Center for Italian Studies


Research Seminar: Maria Sole Costanzo - "Alberti and Poetry"

Thu Nov 16, 2017 5:00PM - 6:30PM Calendars: Lectures and Seminars

The Italian Research Seminar

Maria Sole Costanzo (PhD candidate, Notre Dame) - "Alberti and Poetry"

Thursday November 16 at 5pm in Special Collections, Hesburgh Library

Many labels have been attributed to Leon Battista Alberti (1404 - 1472) but certainly not that of poet. Renowned as an architect for works such as Santa Maria Novella in Florence, the Tempio Malatestiano in Rimini and Sant’Andrea in Mantua, Alberti cultivated a wide variety of interests ranging from architecture to mathematics to the natural sciences, and to painting, earning himself the title of “First Renaissance Man.” Less well-known is Alberti’s poetry in the vernacular. He composed the first elegies and the first eclogue ever written in “volgare,” a remarkably inventive frottola, as well as more traditional forms, such as sonnets and ballads. Alberti’s humanistic desire not only to expand human knowledge but to make it accessible to the widest possible audience led him to become a champion of the Tuscan vernacular language, which he promoted by writing the first grammar of any modern vernacular language, the “Grammatichetta” (1438-1441) and by organizing in Florence a vernacular poetry competition known as Certame Coronario (1441). This research seminar aims to investigate how Alberti conceived of poetry and its role in society and his practice as a vernacular poet within the broader poetical landscape of the Italian Quattrocento, in the context of the Italian “Questione della lingua.”
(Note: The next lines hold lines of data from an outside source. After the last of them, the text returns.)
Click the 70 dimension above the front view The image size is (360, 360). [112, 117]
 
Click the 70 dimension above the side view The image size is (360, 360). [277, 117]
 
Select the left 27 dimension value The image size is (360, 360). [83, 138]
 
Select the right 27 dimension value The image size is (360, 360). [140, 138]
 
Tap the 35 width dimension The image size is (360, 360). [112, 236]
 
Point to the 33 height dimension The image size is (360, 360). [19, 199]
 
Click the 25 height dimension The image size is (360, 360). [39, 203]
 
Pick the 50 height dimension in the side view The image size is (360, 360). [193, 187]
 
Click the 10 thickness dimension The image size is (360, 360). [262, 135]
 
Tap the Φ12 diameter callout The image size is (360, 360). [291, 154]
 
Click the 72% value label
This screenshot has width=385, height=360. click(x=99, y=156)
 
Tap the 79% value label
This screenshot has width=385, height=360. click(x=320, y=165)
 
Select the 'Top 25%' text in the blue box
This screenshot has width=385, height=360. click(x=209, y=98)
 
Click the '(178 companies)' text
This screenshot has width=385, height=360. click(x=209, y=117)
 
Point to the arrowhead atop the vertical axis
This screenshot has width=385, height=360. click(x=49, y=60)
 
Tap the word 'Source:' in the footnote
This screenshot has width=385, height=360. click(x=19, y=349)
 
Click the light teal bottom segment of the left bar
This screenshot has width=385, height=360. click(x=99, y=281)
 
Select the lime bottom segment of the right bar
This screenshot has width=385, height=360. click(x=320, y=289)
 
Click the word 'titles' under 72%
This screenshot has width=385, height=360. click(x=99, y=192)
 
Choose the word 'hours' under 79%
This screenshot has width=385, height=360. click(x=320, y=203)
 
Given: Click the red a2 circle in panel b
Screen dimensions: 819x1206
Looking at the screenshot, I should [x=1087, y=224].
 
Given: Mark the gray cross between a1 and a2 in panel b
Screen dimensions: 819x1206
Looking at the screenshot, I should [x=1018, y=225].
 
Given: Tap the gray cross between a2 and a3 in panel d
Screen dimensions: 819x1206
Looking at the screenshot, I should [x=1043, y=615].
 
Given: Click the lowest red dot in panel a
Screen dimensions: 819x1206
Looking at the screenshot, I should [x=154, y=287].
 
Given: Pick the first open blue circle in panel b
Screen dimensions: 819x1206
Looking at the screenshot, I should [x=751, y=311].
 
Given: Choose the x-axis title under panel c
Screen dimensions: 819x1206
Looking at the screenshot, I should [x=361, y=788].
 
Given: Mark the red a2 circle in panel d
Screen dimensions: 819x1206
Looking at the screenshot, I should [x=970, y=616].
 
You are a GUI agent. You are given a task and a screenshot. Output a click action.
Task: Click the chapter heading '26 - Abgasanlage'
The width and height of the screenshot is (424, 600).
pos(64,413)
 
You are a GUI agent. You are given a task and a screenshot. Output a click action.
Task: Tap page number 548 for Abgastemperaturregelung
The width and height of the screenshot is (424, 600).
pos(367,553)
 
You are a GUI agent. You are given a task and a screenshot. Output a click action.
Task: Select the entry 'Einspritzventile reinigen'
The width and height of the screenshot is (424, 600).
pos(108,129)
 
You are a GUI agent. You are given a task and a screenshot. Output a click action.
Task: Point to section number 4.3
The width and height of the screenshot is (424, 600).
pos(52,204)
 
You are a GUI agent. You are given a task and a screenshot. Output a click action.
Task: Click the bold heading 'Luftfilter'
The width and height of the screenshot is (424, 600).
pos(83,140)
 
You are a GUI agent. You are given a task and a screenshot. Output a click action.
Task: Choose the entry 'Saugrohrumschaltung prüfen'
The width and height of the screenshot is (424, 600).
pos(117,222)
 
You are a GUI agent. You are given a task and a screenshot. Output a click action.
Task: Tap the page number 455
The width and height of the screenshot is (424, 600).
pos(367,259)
Maria Sole is a second year Ph.D. student in the Italian Literature Program at the University of Notre Dame. In 2015 she started her collaboration with IDEA - Isabella d’Este Archive Project, for which she is now Contributing Researcher, as an intern at UC Santa Cruz, publishing on the platform the transcription of about a hundred of Isabella d’Este’s letters. The transcription became the basis for her dissertation Edizione critica del copialettere di Isabella d’Este dal marzo al novembre 1537, with which she earned her Master’s degree in Modern Philology at Università Cattolica del Sacro Cuore in Milan. Since the first year of her doctoral studies, she started looking into the contribution made by Leon Battista Alberti to the Italian Renaissance, within the broader picture of the Questione della Lingua. Her interests include vernacular poetry of the 15th and early 16th Century, Renaissance letter writing, and Digital Humanities.